### YOUR TASK
Please list every line of the records below that contains the word "field", treating uppercase and lowercase as different.

### Records from a dataset
---
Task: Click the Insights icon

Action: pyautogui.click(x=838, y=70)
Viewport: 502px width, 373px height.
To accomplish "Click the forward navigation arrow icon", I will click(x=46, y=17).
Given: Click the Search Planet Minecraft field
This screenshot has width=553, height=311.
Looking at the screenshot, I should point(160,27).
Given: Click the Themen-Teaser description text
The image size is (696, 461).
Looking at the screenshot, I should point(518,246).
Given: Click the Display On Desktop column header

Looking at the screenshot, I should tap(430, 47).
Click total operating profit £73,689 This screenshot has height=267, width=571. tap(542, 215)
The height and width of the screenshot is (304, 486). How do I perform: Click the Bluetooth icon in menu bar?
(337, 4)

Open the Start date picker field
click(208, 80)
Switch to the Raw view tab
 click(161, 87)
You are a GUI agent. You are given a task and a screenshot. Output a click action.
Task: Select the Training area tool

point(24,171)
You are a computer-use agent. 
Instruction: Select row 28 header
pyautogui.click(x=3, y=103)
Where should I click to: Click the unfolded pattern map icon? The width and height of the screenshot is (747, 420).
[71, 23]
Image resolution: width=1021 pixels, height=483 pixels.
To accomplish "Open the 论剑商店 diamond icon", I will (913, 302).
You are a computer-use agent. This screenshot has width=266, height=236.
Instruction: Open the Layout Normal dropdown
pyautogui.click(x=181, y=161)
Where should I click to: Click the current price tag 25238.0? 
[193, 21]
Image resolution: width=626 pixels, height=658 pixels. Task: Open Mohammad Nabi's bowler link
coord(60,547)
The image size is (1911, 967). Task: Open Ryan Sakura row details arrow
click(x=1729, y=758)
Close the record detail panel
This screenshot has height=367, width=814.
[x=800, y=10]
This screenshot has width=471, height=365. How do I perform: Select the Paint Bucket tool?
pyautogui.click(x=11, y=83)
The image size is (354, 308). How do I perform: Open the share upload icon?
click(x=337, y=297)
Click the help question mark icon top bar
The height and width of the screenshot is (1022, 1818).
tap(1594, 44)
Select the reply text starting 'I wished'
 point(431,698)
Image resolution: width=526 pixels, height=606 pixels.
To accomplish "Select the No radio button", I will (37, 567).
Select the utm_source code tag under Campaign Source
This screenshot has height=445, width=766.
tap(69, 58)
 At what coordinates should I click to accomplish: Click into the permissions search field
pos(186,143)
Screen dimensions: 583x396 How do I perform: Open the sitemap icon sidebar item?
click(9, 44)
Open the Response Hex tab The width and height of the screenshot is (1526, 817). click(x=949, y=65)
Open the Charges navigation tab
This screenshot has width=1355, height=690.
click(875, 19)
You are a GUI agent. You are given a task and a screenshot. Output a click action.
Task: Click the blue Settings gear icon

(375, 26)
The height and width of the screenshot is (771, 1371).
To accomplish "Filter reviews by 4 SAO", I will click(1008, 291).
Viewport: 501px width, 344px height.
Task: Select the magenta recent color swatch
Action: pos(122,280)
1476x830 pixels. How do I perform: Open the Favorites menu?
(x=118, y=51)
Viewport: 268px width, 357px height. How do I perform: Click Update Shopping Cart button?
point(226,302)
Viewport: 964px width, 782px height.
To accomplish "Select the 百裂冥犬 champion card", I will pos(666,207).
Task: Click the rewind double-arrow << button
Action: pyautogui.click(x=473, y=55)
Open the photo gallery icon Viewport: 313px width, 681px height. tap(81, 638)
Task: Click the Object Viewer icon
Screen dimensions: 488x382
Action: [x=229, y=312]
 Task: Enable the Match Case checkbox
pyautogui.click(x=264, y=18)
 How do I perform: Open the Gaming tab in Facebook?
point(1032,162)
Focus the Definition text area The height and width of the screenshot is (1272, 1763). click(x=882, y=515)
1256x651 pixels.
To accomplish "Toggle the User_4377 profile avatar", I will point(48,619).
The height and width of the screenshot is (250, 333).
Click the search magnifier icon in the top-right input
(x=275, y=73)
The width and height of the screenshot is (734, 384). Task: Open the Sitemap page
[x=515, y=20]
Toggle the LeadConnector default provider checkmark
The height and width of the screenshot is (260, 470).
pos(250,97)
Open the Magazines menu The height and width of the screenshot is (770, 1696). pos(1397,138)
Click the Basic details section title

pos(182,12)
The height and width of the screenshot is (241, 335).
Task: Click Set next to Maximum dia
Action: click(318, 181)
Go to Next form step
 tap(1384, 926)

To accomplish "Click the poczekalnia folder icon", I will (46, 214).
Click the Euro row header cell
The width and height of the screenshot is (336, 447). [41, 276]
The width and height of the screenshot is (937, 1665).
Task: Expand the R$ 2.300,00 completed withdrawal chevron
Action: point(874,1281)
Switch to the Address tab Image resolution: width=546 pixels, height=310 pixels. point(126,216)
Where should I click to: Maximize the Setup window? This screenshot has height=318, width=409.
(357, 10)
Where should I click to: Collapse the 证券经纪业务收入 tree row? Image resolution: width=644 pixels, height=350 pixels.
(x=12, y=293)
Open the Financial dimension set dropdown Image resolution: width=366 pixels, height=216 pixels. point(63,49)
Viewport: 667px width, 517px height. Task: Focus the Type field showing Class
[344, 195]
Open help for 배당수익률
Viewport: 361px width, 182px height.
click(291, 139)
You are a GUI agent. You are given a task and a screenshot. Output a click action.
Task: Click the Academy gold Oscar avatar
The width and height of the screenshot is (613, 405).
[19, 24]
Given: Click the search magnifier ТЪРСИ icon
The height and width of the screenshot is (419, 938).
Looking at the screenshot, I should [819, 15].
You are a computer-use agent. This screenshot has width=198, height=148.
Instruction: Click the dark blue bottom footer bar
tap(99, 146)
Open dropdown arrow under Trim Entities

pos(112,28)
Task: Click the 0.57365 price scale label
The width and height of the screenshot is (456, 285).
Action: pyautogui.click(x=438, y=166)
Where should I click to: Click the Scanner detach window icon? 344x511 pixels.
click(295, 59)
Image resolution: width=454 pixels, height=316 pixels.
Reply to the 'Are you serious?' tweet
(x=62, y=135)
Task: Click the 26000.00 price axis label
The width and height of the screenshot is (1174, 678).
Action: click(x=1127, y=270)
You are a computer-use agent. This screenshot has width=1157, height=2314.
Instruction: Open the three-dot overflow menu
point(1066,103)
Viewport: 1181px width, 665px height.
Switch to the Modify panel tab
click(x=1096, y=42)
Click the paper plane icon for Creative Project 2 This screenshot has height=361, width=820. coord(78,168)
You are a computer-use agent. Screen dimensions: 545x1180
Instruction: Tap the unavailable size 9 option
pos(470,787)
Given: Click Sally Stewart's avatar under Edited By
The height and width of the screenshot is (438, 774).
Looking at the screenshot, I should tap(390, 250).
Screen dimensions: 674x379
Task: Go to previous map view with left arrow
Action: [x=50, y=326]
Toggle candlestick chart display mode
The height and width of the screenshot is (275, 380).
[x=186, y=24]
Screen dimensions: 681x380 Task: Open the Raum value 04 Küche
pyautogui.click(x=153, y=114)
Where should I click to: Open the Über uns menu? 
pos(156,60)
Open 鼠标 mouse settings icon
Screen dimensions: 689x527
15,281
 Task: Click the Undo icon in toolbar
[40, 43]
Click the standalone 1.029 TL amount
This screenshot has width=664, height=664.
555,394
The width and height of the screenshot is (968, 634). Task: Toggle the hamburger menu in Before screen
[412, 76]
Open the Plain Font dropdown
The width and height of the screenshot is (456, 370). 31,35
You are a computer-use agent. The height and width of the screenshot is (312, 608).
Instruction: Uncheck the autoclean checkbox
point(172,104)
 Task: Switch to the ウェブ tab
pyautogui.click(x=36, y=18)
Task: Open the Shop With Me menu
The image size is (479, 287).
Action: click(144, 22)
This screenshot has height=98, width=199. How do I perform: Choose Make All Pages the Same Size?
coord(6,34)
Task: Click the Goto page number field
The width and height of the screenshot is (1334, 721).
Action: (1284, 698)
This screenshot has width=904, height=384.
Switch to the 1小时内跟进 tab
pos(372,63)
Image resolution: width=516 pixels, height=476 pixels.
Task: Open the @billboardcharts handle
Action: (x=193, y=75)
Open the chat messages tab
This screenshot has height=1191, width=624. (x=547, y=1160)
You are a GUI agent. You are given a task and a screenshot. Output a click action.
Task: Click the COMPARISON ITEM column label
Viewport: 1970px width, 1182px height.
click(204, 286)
---
### RESPONSE
Given: Click the Search Planet Minecraft field
Open the Start date picker field
 At what coordinates should I click to accomplish: Click into the permissions search field
Viewport: 667px width, 517px height. Task: Focus the Type field showing Class
Task: Click the Goto page number field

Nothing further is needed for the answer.